LCQ12: Protecting natural ecology
Recently, some members of the public have found that some picnickers collected, during their visit to a beach in a country park, a large number of marine organisms dwelling on the beach such as sea urchins, clams and sea cucumbers. These members of the public consider that the incident reflects a lack of awareness among some people about protecting the natural ecology, and the authorities should therefore step up efforts in educating the public and regulating such activities. In this connection, will the Government inform this Council:
(1) of the existing legislation that prohibits the acts of unauthorised hunting/collection of wild animals and marine organisms in country parks and marine parks; the respective numbers of persons prosecuted and convicted in the past three years for contravening such laws as well as the details of such cases;
(2) whether the authorities carried out promotional and educational work in the past three years to instil the concept of protecting the natural ecology in members of the public and tourists; if so, of the details; if not, the reasons for that; and
(3) of the plans, on the premise that visits by picnickers will not be hindered, to step up the protection of the natural ecology?
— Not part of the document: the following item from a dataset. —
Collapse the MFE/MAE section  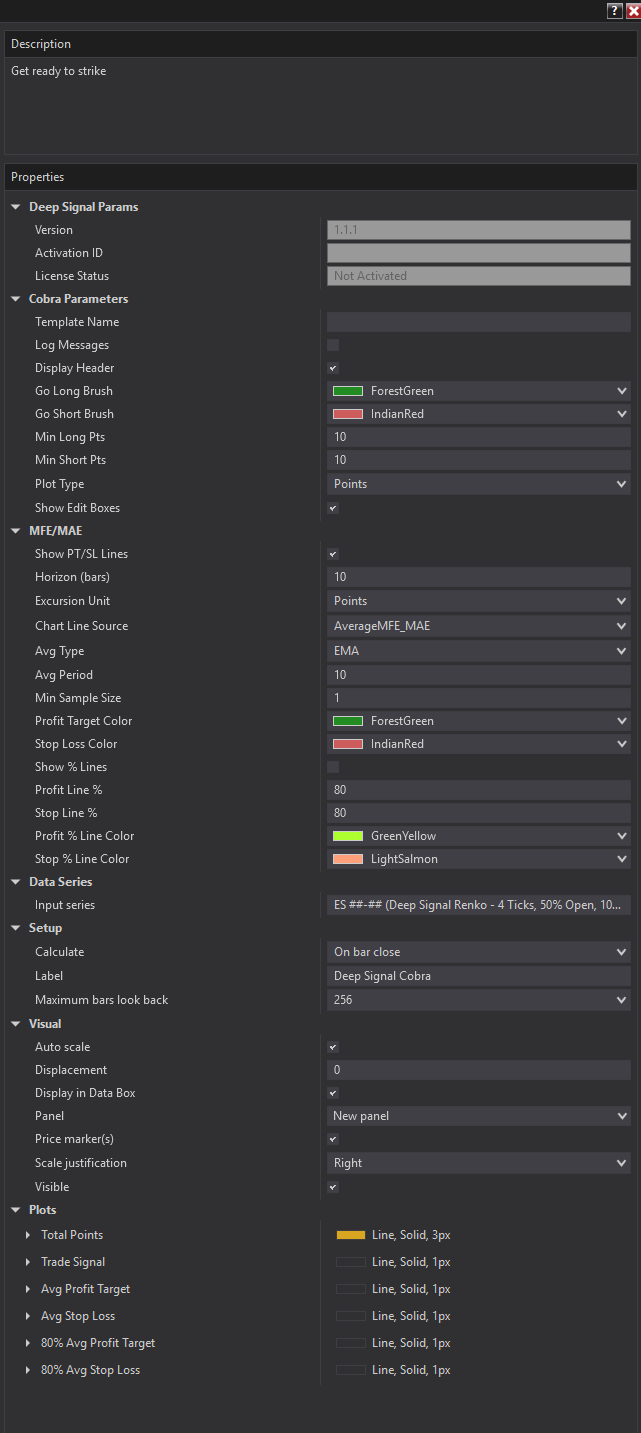point(16,531)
Replies to the Hon Yiu Si-wing's enquiries are as follows:
(1) According to section 3(1) of the Marine Parks and Marine Reserves Regulation (Cap 476A), no person shall fish or hunt, injure, remove or take away any animals or plants in or from a marine park or marine reserve, except with a permit or fish by angling with one line and one hook in the designated Recreational Fishing Zone. Offenders are liable on conviction to a maximum fine of $25,000 and imprisonment for one year. In addition, the Country Parks and Special Areas Regulations (Cap 208A) prohibits the carrying, possession or discharge of any hunting or trapping appliances in country parks. Offenders are liable on conviction to a maximum fine of $2,000 and imprisonment for three months. As for areas outside country parks, marine parks and marine reserve, they are also regulated under the Wild Animals Protection Ordinance (Cap 170) that no person shall hunt, wilfully disturb or possess any protected wild animal. Contravening the said Ordinance may be fined up to $10,000 and imprisoned for one year.
In the past three years (2015-17), there were 30 prosecution cases of illegal capture of wild animals and marine life in country parks, marine parks and marine reserve, with the penalty ranging from a fine of $300 to $8,000. Most of these cases involved visitors conducting illegal fishing activities in marine parks or marine reserve. In view of this, the Agriculture, Fisheries and Conservation Department (AFCD) has stepped up patrol and law enforcement in marine parks and marine reserve on weekends and holidays in recent years. The AFCD has also made on-site announcements to remind the public and visitors of the regulations concerning marine parks and marine reserve, including the prohibition of hunting, disturbing or collecting marine life in the marine parks and marine reserve.
(2) The AFCD organises a series of education and publicity activities each year for teachers, students and members of the public, and produces various publications to promote nature conservation, protection of country parks and marine parks and biodiversity. These programmes include school visits, guided tours at various visitor centres and education centres, eco-tours and field studies, exhibitions, educational workshops and volunteer programmes. Last year, the AFCD organised roving exhibitions on Hong Kong Marine Biodiversity in various districts and a series of public education activities including marine ecology talks, coastal eco-tours and coastal clean-up, with a view to enhancing the knowledge of the public on local marine ecology and arousing public awareness of marine conservation. Through the Marine Parks Ambassador Scheme, the AFCD also regularly distributes the Marine Park Visitors Code to the citizens and tourists visiting the marine parks to remind them of the good behaviour when visiting the nature. In addition, the AFCD liaises with the Tourism Commission to enhance the promotion of good practices and codes of conduct for green travel to tourists through various channels including the Hong Kong Tourism Board.
(3) In addition to the education and publicity activities mentioned above, the AFCD country park wardens and marine park wardens also promote the messages and give verbal advice to visitors from time to time during their regular patrol. If irregularities are detected, appropriate law enforcement actions will be taken. Moreover, the AFCD also organises eco-tours, coastal clean-up day, exhibitions and student ambassador scheme, etc. at coastal areas outside marine parks and marine reserve such as Ting Kok and Ting Kok East. These activities promote the messages about protection of the marine environment, inter-tidal marine life and mangroves, thus enhancing the public awareness of the importance in conserving the nature and avoiding the disturbance or hunting of marine life. The AFCD also regularly promotes the codes of conduct for visiting the nature to educate the public to appreciate the nature with the right attitude.